Napoli, of course, are quite starting to feel quite familiar with injuries. Camilo Zúñiga is out with whatever caused him to need surgery (Christian Maggio disease?) but fortunately, Pablo Armero should be recovered from jetlag so we won't need to see Giandomenico Mesto pretending he can play leftback. Who knows, though, maybe he'll be at center back, what with Paolo Cannavaro acting as though he's on the side of whatever team Napoli are facing and Federico Fernández not quite knowing how the game of football works and Miguel Britos being sidelined because he has a shoulder.
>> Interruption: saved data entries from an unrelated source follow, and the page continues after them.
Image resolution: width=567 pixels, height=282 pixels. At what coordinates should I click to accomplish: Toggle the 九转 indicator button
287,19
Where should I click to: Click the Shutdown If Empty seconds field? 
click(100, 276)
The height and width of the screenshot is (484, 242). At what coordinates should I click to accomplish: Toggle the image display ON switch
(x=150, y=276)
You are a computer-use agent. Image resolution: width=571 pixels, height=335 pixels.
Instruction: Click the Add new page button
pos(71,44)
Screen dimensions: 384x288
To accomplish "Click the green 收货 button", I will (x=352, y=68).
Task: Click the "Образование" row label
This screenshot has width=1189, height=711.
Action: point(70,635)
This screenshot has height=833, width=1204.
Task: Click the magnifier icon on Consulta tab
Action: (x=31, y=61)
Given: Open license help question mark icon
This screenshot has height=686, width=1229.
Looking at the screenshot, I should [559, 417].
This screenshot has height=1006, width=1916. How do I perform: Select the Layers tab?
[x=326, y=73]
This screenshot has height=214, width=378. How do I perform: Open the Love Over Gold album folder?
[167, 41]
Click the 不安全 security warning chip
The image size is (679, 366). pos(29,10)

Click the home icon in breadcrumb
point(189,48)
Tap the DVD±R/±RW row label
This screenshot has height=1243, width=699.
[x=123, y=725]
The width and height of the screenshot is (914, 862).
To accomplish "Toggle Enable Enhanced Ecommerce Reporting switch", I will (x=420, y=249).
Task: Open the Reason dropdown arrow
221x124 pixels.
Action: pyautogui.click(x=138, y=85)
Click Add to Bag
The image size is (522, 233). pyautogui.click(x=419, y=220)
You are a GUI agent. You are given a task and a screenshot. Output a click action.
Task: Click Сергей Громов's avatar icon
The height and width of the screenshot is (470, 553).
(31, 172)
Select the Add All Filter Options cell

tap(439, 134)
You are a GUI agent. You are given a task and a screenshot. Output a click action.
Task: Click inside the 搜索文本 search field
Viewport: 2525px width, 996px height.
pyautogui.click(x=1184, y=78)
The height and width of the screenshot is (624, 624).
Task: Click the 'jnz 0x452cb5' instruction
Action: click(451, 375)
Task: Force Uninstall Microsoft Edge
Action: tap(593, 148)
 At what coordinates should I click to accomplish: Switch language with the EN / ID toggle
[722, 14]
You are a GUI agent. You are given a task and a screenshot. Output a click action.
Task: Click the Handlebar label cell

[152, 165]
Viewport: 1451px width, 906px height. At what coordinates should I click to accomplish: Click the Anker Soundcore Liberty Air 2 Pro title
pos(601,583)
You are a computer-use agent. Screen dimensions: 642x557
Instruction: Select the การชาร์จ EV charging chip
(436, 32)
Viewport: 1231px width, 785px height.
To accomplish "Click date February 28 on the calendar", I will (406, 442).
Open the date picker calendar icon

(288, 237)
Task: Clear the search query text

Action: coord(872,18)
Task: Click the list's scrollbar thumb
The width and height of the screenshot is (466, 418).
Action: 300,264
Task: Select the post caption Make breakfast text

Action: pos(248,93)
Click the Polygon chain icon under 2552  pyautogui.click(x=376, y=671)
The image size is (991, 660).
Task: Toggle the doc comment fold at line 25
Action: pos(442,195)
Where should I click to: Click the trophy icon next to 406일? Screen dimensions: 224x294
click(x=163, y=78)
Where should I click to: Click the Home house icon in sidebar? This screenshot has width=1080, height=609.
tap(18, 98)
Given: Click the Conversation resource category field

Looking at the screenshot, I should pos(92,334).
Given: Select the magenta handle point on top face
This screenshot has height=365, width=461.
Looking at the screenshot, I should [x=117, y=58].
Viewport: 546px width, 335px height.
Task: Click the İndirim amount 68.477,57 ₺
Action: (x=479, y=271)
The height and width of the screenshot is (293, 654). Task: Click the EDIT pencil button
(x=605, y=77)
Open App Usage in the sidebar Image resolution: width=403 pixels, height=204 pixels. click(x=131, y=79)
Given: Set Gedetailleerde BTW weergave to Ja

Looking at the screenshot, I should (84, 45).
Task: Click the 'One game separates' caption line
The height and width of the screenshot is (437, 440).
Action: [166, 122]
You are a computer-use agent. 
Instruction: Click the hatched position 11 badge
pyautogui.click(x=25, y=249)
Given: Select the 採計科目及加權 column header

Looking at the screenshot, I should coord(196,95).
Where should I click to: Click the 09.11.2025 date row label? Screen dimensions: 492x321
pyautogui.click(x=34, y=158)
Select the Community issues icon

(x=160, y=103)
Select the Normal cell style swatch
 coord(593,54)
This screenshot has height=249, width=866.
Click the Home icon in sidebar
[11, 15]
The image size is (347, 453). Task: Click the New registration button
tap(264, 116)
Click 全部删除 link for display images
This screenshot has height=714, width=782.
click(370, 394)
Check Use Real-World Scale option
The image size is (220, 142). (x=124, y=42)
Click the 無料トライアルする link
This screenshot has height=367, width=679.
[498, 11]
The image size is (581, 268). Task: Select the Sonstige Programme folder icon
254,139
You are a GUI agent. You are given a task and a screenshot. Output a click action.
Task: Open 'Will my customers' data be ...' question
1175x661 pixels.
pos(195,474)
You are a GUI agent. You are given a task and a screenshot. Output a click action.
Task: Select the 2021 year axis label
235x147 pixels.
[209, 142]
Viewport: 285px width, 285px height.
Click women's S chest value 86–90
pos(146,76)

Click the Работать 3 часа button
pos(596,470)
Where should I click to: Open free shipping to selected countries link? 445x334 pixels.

Gonzalo Higuaín seems to have recovered from his knock, seeing as he played against Roma, but to be honest I was too busy hiding in my pillow fort to be able to judge just how well he functioned. What's obvious is that something's up with Marek Hamšík. Maybe the attention's gone to his head, maybe a Camorra boss had a little word with him, maybe it's just that they discontinued his favorite brand of extra-strength styling gel. Whatever has happened, it's clear Marek's no longer bossing the game like he did through the first few rounds. His passes are misplaced and his shots wide of the target. If the partenopei want to get back on track, both in the league and in Europe, Hamšík must be repaired immediately.
Obvious, I know. It's also fairly obvious that Rafa Benítez will be going all out for this match. With Torino, who were unable to contain a ten-man Inter on Sunday, up next, there's no reason to conserve energy for the weekend. The backline might be shaky and patched-together, but the rest of the squad should be as strong as possible. Sorry, Goran Pandev, that means you're on the bench.
With a win pretty much essential for both sides, it's hard not to think that we'll see plenty of action, as both sides get forward to chase all three points. But now that I've said that, watch this be a goalless draw...ah, who am I kidding, there's no way that backline doesn't let in a goal.